A Randomized, Double-blind, Placebo-controlled, Multicenter, Phase 3 Efficacy and Safety Study of 2 Dose Levels of Subcutaneous Anakinra (Kineret) in Patients With Still's Disease (SJIA and AOSD)
Brief description of study
The aim of this study is to demonstrate the efficacy and to evaluate the safety, pharmacokinetics (PK) and immunogenicity of anakinra in patients with newly diagnosed Still's disease, including SJIA (Systemic juvenile idiopathic arthritis) and AOSD (Adult-onset Still's disease).

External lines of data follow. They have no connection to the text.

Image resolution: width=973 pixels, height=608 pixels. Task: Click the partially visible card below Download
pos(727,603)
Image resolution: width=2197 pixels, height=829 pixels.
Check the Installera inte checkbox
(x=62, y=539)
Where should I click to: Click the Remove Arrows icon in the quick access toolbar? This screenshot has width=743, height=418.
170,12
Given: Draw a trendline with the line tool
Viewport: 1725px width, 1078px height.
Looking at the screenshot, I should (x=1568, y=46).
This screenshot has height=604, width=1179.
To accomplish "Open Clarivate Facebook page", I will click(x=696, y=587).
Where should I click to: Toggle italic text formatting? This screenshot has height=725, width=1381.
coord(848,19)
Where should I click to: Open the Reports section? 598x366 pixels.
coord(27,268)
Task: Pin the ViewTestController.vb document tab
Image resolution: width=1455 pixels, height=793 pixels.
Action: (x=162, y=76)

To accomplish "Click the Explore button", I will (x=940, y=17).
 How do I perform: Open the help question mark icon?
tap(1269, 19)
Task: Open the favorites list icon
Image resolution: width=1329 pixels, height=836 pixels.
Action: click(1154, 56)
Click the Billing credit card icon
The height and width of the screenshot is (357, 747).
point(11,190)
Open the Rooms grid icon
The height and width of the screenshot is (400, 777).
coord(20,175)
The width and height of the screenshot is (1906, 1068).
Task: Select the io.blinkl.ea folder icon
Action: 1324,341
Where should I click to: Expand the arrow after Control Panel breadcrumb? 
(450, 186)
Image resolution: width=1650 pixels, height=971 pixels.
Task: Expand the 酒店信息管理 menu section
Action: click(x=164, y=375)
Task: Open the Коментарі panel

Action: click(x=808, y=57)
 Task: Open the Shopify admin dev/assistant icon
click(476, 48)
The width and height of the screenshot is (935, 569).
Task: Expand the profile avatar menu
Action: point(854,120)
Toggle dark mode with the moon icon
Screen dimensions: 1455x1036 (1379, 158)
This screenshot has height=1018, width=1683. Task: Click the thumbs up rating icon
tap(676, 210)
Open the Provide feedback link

Clinical Study Identifier: NCT03265132
Detailed Study Description
The study consists of a 12-week, randomized, double-blind, placebo controlled period with two dose levels of anakinra and a 4-week safety follow-up after last dose of investigational medicinal product (IMP). The primary endpoint will be evaluated at Week 2. Sustained efficacy and time to early termination will be evaluated during the full study period.
A screening visit is optional and may be done to identify patients that could be suitable for the study. During the study 6 visits and 2 telephone contacts are scheduled i.e., Day 1 (baseline visit), Day 4Tel, Week 1, Week 2, Week 4, Week 8, Week 12 and Week 16Tel (End of Study).
Patients will be randomly assigned to study drug, after they meet all of the inclusion criteria and none of the exclusion criteria. Patients will receive treatment for 12 weeks, either anakinra or placebo. Patients will be randomized to anakinra in a dose of either 2 or 4 mg/kg/day, with a maximum dose of 100 or 200 mg once daily, respectively. Patients will be randomized to placebo with corresponding volumes for each of the two anakinra dose levels.